Dr. Courtland Schmidt:  I believe it's about 5 to 10% over two to three years, depending on luck and the skill of your surgeon. The hard data are indefinite.

 

P:  Would you please explain the grades of cataracts and how the grades are determined?

 

Dr. Courtland Schmidt:  They are subjective and variable. Some people use a scale of 1 to 4; others 1 to 10.  To me, the only opinion that really matters about the cataract is how much it's affecting the person's quality of life.

 

P:  If a patient who is considering having SLT (selective laser trabeculoplasty) or ALT (argon laser trabeculoplasty) has developing cataracts, should the surgeries be done in a particular order?

 

Dr.
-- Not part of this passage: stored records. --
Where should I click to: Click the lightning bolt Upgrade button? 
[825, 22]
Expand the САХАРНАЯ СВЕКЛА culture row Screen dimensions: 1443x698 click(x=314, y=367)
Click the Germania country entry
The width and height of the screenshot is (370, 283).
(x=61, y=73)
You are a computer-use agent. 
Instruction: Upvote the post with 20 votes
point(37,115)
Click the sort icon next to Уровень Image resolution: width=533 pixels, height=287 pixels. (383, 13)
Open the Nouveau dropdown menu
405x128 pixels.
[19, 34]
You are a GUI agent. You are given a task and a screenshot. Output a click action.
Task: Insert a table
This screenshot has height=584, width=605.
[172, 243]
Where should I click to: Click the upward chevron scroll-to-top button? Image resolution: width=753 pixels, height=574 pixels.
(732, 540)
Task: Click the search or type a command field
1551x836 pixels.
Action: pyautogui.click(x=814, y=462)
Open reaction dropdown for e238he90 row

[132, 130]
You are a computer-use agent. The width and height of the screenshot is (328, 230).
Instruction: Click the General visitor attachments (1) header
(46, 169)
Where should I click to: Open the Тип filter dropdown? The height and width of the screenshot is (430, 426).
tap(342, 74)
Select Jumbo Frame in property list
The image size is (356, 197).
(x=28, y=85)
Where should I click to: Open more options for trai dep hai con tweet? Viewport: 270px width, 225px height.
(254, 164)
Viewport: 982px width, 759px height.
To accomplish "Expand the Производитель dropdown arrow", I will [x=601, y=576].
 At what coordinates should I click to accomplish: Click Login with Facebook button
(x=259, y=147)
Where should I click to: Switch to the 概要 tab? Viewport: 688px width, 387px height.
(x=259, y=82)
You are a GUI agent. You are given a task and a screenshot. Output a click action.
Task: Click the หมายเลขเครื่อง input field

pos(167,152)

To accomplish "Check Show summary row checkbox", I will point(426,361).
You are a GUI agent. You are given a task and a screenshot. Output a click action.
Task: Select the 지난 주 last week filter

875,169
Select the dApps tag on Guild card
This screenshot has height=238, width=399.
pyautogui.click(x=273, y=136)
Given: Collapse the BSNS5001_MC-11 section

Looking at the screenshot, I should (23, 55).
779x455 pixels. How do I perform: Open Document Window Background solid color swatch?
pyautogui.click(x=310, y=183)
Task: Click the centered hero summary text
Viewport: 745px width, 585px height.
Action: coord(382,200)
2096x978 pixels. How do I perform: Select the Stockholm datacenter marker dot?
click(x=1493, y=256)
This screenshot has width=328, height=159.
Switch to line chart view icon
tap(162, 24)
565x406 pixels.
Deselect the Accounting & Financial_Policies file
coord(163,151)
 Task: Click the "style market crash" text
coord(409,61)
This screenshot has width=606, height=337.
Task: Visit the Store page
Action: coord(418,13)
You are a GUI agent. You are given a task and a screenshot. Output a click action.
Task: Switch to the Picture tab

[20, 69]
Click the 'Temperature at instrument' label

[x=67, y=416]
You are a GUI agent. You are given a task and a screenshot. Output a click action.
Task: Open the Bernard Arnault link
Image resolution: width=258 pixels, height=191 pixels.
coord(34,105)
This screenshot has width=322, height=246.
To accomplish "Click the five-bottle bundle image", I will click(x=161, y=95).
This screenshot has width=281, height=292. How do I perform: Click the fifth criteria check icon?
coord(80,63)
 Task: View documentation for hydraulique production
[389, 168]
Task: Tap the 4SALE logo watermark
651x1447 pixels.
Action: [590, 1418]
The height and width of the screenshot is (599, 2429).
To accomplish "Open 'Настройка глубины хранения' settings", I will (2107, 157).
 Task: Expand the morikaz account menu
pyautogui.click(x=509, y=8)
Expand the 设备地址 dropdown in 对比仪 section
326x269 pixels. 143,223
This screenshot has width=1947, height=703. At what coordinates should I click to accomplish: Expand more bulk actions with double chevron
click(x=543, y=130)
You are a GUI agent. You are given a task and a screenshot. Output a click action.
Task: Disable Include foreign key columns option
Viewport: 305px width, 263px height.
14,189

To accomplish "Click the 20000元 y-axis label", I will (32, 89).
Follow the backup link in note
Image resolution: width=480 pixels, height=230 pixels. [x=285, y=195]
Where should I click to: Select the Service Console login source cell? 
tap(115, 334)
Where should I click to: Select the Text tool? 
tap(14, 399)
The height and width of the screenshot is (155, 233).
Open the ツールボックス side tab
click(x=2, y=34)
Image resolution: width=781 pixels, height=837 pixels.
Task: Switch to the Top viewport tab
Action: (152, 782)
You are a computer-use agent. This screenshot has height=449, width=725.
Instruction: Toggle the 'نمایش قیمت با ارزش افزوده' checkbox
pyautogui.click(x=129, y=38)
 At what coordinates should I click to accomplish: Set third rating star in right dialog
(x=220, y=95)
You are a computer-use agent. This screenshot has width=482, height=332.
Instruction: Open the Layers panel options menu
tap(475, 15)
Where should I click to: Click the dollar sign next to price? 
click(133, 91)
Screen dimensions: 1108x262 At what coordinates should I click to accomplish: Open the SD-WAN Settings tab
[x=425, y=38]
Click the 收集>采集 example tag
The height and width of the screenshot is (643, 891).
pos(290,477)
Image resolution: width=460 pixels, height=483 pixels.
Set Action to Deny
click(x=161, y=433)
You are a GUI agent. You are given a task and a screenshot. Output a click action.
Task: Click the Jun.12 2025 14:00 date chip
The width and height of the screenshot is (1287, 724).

Courtland Schmidt:  SLT and ALT don't seem to affect cataract progression if properly performed.  Any laser has the potential to cause cataracts if improperly performed.  SLT can be done before cataract surgery if the glaucoma is mild; with more advanced glaucoma, a better choice may be a combined trabeculectomy and cataract procedure.

 

P:  Are any adverse effects noted from the accumulation of iris pigment on the lens in pigmentary glaucoma?

 

Dr. Courtland Schmidt:  I know of no adverse effects on the lens itself from the pigment in pigmentary glaucoma.

 

P:  When will a camera-like intraocular lens that is capable of both near and far focusing become available?

 

Dr. Courtland Schmidt:  "Multifocal" intraocular lenses, which allow focusing at both distance and near, have been a goal for some time.  Some are currently on the market.  Patient satisfaction is quite variable, and most glaucoma patients are not good candidates, especially if they have significant field loss.  Most cataract surgery patients still need some optical correction for either distance or near.

 

P:  I'm 43 years old, acutely myopic since birth.  About two years ago I had trabeculectomies in both eyes. In the right eye, my worst eye, a cataract seems to be advancing fast (grade 2 on the 1 - 4 scale), whereas a cataract in the left eye doesn't seem to be advancing fast.  Is that unusual?

 

Dr. Courtland Schmidt:  The rate can often be quite different between two eyes, even with identical surgery.  The left may take much longer.  That being said, remember that by selecting an intraocular lens of the correct focusing power, your surgeon can greatly reduce your nearsightedness with cataract surgery.  Usually, though, both eyes of a very nearsighted person need to be done since the brain doesn't like looking out of one very nearsighted eye and one not-so-nearsighted eye.

 

P:  Will you comment on the effects of cataract surgery on highly myopic patients?

 

Dr. Courtland Schmidt:  Some of the happiest patients we see are very highly myopic patients who have cataract surgery.  That's because a lot of the visual distortion from high-power glasses or contacts is eliminated.

 

P:  Could an epiretinal membrane be removed at the same time as a cataract?

 

Dr. Courtland Schmidt:  Technically, yes.  It usually requires a retinal surgeon at the time of cataract surgery.  However, some retinal surgeons recommend doing just the cataract first to see what kind of visual result is achieved, then removing the membrane later, if need be.

 

Moderator:  Is it better for glaucoma patients, or suspects, to have a cataract removed even if the cataract is not causing problems and there is little or no visual field damage.

 

Dr. Courtland Schmidt:  I tell my patients "if the cataract doesn't bother you, don't bother it."  It's one thing to take a cataract out with minimal symptoms if you are already being forced to do a trabeculectomy.   But if you're just using one glaucoma medication, have no cataract symptoms, and your glaucoma is stable, I don't see the point of surgery.

 

Moderator:  Dr. Schmidt, thanks for taking the time to be here. It's always a pleasure to have you join us.